[Recorded data]
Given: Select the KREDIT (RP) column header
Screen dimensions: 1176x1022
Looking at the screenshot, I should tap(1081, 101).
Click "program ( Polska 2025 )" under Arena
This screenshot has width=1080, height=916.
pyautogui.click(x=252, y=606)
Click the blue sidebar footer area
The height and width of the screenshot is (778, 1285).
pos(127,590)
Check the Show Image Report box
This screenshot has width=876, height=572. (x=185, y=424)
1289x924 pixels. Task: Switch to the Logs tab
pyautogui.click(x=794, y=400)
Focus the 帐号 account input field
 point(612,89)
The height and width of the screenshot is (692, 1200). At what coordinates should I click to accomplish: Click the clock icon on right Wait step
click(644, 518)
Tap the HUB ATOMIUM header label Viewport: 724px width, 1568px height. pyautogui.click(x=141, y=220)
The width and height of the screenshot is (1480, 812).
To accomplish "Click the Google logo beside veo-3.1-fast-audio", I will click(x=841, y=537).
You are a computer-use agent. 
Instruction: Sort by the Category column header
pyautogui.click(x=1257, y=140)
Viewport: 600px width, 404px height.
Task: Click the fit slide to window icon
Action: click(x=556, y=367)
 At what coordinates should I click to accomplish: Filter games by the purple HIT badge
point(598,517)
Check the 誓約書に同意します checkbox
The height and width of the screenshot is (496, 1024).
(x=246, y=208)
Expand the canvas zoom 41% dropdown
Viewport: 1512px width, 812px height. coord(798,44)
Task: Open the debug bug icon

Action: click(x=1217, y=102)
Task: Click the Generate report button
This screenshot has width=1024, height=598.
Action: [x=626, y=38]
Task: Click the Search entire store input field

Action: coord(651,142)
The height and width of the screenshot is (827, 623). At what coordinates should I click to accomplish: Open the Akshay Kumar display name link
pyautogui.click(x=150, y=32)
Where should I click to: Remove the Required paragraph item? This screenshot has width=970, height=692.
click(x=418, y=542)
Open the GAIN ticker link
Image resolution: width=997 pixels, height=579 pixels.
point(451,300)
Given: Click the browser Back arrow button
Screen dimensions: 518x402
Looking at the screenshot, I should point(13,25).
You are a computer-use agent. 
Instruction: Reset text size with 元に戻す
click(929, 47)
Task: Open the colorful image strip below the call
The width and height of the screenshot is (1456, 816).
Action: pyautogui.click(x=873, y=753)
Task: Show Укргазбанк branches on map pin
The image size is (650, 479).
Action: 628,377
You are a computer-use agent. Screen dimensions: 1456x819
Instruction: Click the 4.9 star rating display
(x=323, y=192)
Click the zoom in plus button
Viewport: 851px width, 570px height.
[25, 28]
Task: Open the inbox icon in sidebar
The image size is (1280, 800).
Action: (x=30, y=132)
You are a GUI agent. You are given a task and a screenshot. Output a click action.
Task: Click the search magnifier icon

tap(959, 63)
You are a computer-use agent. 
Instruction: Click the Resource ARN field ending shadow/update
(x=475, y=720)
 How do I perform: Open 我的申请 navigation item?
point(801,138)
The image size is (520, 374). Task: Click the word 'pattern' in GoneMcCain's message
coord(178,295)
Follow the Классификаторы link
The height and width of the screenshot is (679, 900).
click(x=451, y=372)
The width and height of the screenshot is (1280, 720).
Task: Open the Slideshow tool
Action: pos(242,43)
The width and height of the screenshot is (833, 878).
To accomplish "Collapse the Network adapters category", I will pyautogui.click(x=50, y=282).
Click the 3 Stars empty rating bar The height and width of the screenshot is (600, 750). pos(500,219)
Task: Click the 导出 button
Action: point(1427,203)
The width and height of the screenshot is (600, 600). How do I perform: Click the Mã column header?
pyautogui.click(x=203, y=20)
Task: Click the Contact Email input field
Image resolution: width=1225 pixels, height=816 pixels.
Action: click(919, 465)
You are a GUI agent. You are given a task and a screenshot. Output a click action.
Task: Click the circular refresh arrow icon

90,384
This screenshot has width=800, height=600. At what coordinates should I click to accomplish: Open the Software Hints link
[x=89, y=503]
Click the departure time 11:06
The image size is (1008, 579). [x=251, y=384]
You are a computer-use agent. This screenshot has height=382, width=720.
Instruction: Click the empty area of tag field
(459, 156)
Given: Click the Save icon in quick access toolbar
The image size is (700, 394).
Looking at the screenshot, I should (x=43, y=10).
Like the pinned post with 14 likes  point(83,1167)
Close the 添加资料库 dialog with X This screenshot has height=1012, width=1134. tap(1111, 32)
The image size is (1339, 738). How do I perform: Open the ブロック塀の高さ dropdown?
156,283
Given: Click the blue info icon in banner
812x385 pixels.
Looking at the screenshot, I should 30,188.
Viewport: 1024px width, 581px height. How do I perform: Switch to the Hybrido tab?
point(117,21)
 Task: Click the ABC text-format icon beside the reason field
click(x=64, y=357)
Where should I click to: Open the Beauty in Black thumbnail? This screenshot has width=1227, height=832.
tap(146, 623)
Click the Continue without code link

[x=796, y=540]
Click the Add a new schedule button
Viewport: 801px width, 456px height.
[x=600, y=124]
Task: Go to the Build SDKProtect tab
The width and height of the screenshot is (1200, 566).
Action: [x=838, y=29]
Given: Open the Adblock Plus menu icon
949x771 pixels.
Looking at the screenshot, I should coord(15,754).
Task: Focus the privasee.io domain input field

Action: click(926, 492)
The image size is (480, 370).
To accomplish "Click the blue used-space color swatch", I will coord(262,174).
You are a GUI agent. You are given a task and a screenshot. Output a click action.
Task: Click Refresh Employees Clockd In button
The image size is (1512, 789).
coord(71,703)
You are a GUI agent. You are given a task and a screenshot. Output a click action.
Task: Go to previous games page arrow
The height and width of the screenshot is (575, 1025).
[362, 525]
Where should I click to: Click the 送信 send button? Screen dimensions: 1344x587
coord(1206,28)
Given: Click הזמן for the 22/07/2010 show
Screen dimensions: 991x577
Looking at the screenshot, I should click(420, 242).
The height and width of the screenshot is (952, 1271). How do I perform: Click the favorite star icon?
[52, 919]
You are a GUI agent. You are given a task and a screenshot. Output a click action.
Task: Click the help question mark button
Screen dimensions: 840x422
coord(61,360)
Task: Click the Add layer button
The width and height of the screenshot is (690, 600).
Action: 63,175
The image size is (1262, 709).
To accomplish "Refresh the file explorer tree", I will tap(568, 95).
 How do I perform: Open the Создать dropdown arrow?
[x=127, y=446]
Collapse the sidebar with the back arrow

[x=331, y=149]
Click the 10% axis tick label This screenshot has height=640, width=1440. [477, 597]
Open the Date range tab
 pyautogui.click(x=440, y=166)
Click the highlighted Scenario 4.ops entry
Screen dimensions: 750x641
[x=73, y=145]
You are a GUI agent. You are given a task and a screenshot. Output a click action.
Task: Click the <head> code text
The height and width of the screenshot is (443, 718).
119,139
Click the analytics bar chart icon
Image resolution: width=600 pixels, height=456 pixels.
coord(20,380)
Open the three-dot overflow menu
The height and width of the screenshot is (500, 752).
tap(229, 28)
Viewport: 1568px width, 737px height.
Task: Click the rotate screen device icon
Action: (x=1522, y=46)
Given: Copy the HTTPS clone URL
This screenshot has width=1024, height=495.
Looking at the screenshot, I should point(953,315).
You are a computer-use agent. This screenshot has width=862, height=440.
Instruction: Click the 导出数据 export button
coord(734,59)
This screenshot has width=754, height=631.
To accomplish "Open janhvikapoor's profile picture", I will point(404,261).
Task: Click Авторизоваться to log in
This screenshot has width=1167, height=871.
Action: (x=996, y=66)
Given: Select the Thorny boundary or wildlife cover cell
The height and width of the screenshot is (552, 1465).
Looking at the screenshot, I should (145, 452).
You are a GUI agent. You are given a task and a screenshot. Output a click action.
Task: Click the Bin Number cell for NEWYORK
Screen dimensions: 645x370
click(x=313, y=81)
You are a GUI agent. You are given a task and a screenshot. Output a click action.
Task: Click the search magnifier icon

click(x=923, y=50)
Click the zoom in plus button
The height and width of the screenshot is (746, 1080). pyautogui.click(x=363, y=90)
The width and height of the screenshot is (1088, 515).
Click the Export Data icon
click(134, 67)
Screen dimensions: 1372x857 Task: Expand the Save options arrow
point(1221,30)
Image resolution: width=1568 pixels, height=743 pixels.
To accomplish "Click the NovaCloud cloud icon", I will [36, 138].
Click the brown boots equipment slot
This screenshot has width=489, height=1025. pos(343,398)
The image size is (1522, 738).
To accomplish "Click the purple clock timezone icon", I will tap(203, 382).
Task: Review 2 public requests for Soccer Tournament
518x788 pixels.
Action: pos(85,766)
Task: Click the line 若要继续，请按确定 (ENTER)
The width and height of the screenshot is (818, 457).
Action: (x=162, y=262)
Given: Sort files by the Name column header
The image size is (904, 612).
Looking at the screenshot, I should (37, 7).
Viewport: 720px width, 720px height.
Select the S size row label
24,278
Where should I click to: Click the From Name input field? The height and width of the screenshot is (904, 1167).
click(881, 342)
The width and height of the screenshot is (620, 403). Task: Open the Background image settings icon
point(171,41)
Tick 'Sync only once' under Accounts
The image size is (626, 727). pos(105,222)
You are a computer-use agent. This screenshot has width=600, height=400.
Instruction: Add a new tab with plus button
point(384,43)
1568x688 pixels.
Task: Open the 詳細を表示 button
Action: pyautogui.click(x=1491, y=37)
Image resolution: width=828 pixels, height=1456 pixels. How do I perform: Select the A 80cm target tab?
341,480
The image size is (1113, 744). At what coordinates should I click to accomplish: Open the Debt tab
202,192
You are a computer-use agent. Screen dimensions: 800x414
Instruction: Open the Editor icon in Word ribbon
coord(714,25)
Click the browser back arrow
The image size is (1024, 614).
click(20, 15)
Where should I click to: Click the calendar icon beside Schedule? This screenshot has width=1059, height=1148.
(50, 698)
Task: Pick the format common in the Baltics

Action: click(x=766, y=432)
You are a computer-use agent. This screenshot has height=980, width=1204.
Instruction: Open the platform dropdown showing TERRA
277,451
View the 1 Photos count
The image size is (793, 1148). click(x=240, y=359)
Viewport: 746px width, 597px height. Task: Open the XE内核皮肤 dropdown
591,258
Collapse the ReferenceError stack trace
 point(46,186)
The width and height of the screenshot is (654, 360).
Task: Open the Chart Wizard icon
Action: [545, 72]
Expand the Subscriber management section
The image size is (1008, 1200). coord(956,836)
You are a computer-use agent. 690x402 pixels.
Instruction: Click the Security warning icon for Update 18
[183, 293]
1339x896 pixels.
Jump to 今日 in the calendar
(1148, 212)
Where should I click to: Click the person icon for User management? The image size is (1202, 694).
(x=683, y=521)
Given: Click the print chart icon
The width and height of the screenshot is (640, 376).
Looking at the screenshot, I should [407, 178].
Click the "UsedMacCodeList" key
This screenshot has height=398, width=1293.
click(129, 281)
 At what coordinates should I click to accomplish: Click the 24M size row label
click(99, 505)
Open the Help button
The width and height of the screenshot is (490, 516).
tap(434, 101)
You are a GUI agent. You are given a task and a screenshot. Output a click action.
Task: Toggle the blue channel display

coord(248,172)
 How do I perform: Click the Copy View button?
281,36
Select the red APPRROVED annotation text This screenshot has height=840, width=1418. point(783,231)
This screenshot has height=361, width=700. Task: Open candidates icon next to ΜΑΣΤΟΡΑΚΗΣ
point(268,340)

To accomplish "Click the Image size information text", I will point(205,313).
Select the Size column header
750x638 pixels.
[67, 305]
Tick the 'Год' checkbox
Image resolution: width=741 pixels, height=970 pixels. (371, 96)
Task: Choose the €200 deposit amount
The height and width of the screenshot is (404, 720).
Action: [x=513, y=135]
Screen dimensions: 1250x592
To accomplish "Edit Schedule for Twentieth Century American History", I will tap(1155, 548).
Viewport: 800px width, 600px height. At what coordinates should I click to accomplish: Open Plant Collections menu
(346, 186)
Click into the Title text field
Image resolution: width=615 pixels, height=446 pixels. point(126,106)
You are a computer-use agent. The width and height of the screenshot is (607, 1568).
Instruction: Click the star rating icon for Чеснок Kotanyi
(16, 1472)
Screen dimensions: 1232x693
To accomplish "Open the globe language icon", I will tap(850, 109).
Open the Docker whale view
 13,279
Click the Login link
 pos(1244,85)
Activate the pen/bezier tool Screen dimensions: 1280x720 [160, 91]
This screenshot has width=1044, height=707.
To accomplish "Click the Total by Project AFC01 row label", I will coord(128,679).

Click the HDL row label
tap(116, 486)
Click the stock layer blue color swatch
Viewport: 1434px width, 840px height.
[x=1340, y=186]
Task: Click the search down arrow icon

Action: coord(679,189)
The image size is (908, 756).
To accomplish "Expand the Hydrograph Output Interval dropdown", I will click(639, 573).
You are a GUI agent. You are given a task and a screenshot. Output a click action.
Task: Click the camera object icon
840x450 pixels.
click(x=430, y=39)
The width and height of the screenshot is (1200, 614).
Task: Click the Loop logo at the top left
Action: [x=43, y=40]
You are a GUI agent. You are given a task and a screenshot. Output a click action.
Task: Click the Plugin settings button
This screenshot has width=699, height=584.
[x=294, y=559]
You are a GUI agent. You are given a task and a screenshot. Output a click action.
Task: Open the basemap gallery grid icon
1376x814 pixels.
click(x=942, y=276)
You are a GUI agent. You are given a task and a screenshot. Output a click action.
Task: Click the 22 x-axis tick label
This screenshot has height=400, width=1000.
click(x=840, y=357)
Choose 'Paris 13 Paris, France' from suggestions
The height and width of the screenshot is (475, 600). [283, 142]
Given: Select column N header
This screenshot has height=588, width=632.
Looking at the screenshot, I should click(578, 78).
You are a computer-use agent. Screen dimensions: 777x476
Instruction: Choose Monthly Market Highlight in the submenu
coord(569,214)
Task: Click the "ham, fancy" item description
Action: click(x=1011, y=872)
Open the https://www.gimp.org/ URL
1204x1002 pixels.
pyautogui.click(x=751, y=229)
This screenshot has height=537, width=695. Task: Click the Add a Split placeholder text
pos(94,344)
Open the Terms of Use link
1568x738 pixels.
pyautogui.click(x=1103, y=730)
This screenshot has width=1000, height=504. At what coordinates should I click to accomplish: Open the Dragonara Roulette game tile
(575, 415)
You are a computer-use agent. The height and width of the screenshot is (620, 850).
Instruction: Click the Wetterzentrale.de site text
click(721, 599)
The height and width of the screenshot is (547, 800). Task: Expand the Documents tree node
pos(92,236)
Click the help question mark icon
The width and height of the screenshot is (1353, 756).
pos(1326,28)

* TASK OBJECTIVE *
Please determine the number of lines in the records above that include the string "axis", and answer with that number only.

* RESPONSE TO THIS TASK *
2